Authors: Jaemi Bremner (#Jaemi_Bremner), Sunil Kumar A K, and Sachin Yelchithaya (#Sachin_Yelchith).
In this blog, we are explaining different approaches on how we can build a dataset in Adobe Experience Platform to perform cross-device analysis using Customer Journey Analytics which was incepted from multiple customer requests.
Statistics from various sources depict the usage of multiple devices across digital domains. This makes it interesting to get some insight into specific patterns of consumer behavior across devices.
While mobile usage is on the constant rise, tablets and desktops continue to mark their presence as well. Generally, around twenty percent of cross-device transactions completed on a desktop start on a smartphone, and 35% of those completed on a smartphone begin on a desktop. Ignoring to measure the cross-device performance, this alone could lead to poor decisions based on weak or insufficient data.
A study says globally, 31.6 billion connected devices are expected to be in use by 2023 in Figure 1.
Figure 1: Connected Devices Usage. (Source: Ericsson, Nov 2017)
Similarly globally, digital consumers own 3.2 connected devices in Figure 2 below.
Figure 2: Avg Devices Ownership. (Source: GlobalWebIndex, Nov 2017).
Use Cases Productized from Market Research and Customer Feedback
Based on the above research, it justifies performing cross-device analysis to understand the customer journey for us to consider for features for Adobe Experience Platform.
Below are some of the use cases that are best answered by cross-device analysis. Cross-device analysis is a feature that transforms Adobe Analytics from a device-centric view to a person-centric view. It helps in solving the below use cases:
- Types of devices that customers use to interact with my brand.
- General pattern of the device path during the course of the customer journey.
- Interaction begins on a specific device and eventually completes on a different device.
- Campaign click-throughs that land on one device eventually leads to conversion somewhere else.
- Behavior of users with multiple devices differs from the users with a single device.
Our Objective for Cross-Device Analytics Development
Based on the above research, the most prevalent need from our customers is to stitch different devices from the same user and perform analysis. This feature would enable the customers to improve delivering exceptional experiences in real-time.
Figure 3: User Journey Across Devices
Our customers need a solution to consolidate this user journey and then provide meaningful insight to their users’ journeys across multiple devices across desktop, mobile, tablet, and IoT.
Challenges
For cross-device analysis, we rely on the Adobe Analytics data that flows into Adobe Experience Platform via the out-of-the-box Adobe Analytics connector. For cross-device analysis, it was of utmost priority to have the customer login information persisted across all of the events specific to the user. The mid-values dataset that stores the Analytics data does not persist the customer login information across the hits that depicts the customer journey or customer events. Moreover, we would also miss out on the customer login information on those events where the customer does not login to the digital property.

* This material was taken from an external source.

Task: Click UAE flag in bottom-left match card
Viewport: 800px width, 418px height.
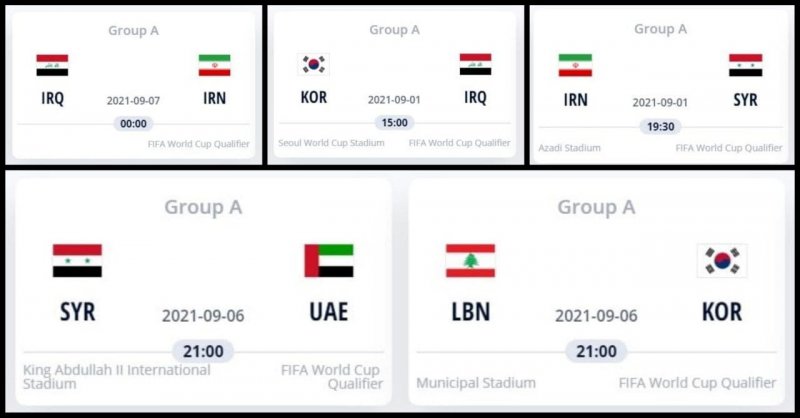Action: [328, 261]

We could summarize the challenges into the below points:
- Non-persistence of customer login in analytics mid-value dataset
- Different ECIDs/cookie for different devices
- Non-existence of pre-authenticated stitching based on
customer_id
pre/post login
Solution and Architecture
The customer login information is generally captured in one of the eVars as part of Adobe Analytics implementation. As described above, this eVar is not persisted across all of the events that are part of the user journey.

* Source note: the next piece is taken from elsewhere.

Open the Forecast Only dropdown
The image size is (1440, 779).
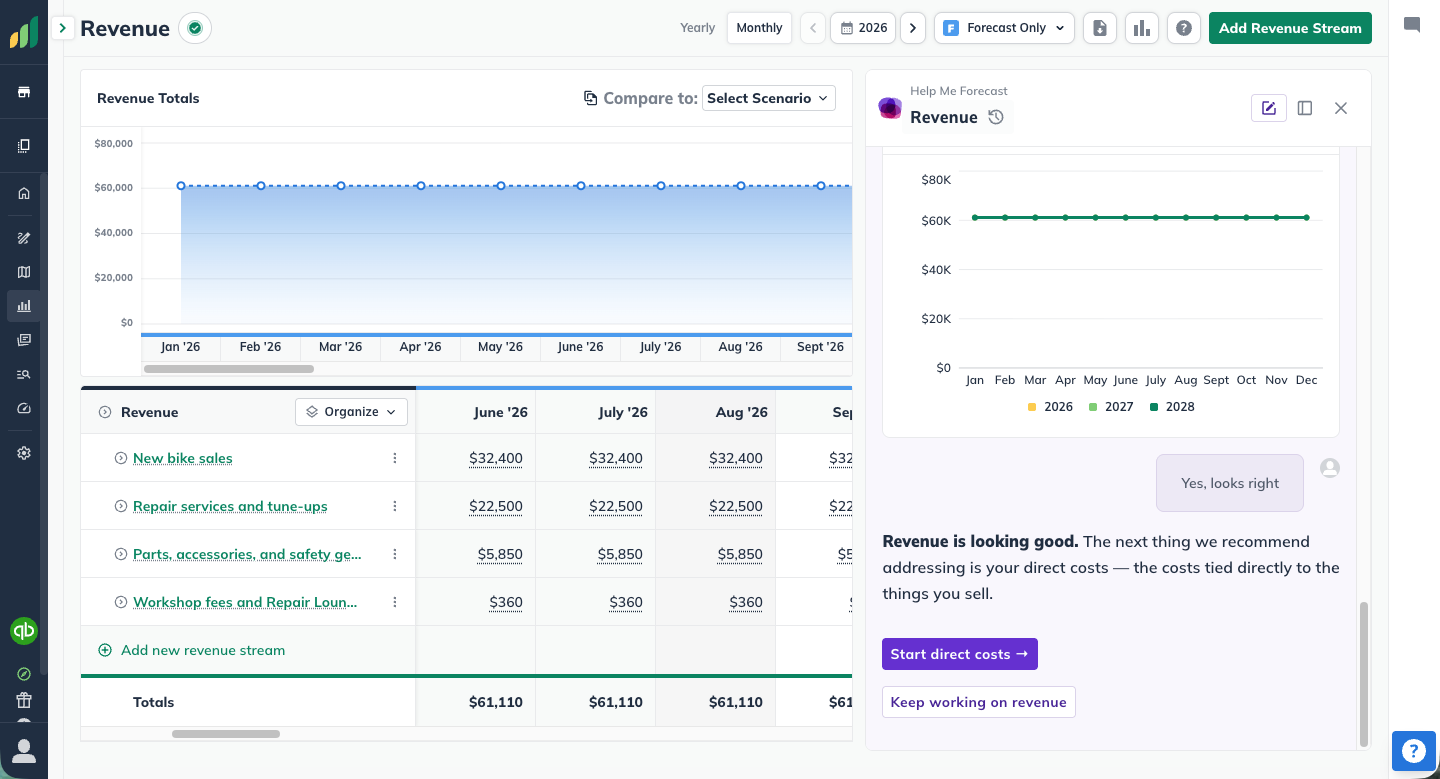(1004, 28)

As part of the cross-device analysis solution, one of the foremost tasks is to have the eVar persisted across all of the events that are part of the user journey.
Figure 4: Data stitching architecture in Customer Journey Analytics
Below steps summarises the high-level approach to prepare the data for a cross-device analysis implementation:
- Adobe Analytics data is streamed into Adobe Experience Platform into the Global midValues dataset.
- Dataset includes the
customer_id
in one of the eVars, which is typically populated after a user authenticates.
- Adobe Analytics events records prior to authentication will need to be persisted to the customer_id that is captured post-authentication.
- Persisted data can then be used for reporting within Customer Journey Analytics or other BI reporting tools.
Our architecture approach was:
- Backward Stitching using Query Service
- Forward Stitching using Query Service
- Last Known
customer_id
/ First Known customer_id
- Adobe Experience Platform Engineering
1. Backward Stitching using Query Service
In this approach, we identify the latest user login information and then move back in the history to persist this information. Customers on their side could decide on the number of months they would prefer to look back into the history to persist the user login information.
The below steps would summarize the steps involved:
- Partition the Analytics mid-values dataset based on the Adobe Analytics ID or the ECID. In the example shown below one of the partitions is represented by
MCID
2A781E49 (Note: This MCID
is just a superficial ID to represent a given MCID
)
- Within each partition that is ordered by the timestamp in ascending order, identify the last known value within the
customer_id
field. In the below example the customer_id
would be “1165450014”
- On to the new field within the dataset, copy this
customer_id
backward until we locate a non-blank value within the customer_id
field. In the below example the customer_id
would be “581607124”
- Repeat the above step until we are within the stipulated lookback window (e.g. 13 months of AA midValues data)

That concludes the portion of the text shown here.